(INFORMATION PROVIDED begins)

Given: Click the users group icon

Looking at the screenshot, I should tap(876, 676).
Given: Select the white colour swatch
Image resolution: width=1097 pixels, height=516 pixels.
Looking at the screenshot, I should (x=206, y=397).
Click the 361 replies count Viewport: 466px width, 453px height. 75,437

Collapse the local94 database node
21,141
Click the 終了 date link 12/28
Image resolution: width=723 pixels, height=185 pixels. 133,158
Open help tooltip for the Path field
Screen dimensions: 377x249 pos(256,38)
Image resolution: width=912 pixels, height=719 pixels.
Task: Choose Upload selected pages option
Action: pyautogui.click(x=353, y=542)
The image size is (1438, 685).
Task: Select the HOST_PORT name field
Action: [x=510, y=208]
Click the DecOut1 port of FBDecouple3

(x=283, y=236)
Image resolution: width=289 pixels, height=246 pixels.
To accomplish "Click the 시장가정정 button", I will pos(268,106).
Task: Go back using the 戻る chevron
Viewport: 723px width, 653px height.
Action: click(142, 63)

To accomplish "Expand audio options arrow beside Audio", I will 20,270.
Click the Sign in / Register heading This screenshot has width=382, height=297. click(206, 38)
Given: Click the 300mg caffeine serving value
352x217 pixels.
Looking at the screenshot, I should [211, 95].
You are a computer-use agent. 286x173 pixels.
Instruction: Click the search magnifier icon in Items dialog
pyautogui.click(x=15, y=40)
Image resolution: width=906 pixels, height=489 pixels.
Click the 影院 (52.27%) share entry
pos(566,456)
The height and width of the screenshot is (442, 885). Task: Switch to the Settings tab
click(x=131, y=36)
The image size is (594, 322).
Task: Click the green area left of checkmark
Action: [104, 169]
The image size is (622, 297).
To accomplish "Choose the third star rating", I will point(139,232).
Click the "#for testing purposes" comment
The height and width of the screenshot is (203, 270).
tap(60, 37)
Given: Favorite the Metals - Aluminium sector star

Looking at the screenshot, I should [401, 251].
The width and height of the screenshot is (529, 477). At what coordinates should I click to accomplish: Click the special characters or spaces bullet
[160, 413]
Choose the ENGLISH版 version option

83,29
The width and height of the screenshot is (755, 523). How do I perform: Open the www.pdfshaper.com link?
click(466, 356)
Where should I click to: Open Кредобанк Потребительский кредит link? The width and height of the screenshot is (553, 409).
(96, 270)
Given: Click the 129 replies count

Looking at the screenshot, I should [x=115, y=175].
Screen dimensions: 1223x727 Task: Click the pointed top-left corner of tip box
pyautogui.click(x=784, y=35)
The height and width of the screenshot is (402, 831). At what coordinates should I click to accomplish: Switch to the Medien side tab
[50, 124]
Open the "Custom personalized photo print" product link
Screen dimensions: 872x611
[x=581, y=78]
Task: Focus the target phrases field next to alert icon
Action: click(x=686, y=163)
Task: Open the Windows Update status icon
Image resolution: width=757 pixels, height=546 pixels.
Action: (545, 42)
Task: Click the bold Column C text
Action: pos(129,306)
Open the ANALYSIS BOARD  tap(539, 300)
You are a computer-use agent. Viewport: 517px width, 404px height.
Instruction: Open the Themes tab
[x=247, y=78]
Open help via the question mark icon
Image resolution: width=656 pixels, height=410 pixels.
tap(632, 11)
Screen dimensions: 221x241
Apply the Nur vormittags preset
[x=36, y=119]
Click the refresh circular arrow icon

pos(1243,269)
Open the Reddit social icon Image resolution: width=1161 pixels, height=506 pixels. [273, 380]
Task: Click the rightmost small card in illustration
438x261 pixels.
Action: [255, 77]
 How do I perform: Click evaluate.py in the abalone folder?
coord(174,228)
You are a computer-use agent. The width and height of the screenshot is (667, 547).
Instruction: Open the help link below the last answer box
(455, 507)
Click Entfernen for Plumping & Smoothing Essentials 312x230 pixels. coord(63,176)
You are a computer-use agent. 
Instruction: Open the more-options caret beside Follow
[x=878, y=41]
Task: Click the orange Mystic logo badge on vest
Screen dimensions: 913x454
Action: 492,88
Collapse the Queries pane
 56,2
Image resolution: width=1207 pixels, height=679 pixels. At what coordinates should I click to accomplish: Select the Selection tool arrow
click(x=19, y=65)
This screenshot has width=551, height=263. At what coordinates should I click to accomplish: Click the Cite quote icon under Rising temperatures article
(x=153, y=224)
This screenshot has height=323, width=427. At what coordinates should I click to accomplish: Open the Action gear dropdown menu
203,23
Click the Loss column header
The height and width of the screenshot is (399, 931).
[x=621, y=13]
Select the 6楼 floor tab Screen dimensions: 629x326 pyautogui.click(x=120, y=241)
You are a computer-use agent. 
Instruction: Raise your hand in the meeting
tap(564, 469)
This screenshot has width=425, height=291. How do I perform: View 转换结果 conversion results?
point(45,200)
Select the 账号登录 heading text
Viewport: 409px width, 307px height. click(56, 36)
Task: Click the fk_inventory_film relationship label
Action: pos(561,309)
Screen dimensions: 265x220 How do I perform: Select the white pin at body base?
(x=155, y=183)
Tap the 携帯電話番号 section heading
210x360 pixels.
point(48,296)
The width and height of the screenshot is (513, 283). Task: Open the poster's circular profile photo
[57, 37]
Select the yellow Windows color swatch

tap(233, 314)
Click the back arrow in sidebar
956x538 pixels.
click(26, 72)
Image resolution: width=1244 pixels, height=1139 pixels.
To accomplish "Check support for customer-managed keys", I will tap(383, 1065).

(INFORMATION PROVIDED ends)

**EXERCISE INSTRUCTIONS**
What are the lines above, starting at the one with "You are a computer-use agent. 286x173 pixels." and ending at the one with "Task: Open the Windows Update status icon"? Give them again exactly, and only them.

**WRITTEN RESPONSE**
You are a computer-use agent. 286x173 pixels.
Instruction: Click the search magnifier icon in Items dialog
pyautogui.click(x=15, y=40)
Image resolution: width=906 pixels, height=489 pixels.
Click the 影院 (52.27%) share entry
pos(566,456)
The height and width of the screenshot is (442, 885). Task: Switch to the Settings tab
click(x=131, y=36)
The image size is (594, 322).
Task: Click the green area left of checkmark
Action: [104, 169]
The image size is (622, 297).
To accomplish "Choose the third star rating", I will point(139,232).
Click the "#for testing purposes" comment
The height and width of the screenshot is (203, 270).
tap(60, 37)
Given: Favorite the Metals - Aluminium sector star

Looking at the screenshot, I should [401, 251].
The width and height of the screenshot is (529, 477). At what coordinates should I click to accomplish: Click the special characters or spaces bullet
[160, 413]
Choose the ENGLISH版 version option

83,29
The width and height of the screenshot is (755, 523). How do I perform: Open the www.pdfshaper.com link?
click(466, 356)
Where should I click to: Open Кредобанк Потребительский кредит link? The width and height of the screenshot is (553, 409).
(96, 270)
Given: Click the 129 replies count

Looking at the screenshot, I should [x=115, y=175].
Screen dimensions: 1223x727 Task: Click the pointed top-left corner of tip box
pyautogui.click(x=784, y=35)
The height and width of the screenshot is (402, 831). At what coordinates should I click to accomplish: Switch to the Medien side tab
[50, 124]
Open the "Custom personalized photo print" product link
Screen dimensions: 872x611
[x=581, y=78]
Task: Focus the target phrases field next to alert icon
Action: click(x=686, y=163)
Task: Open the Windows Update status icon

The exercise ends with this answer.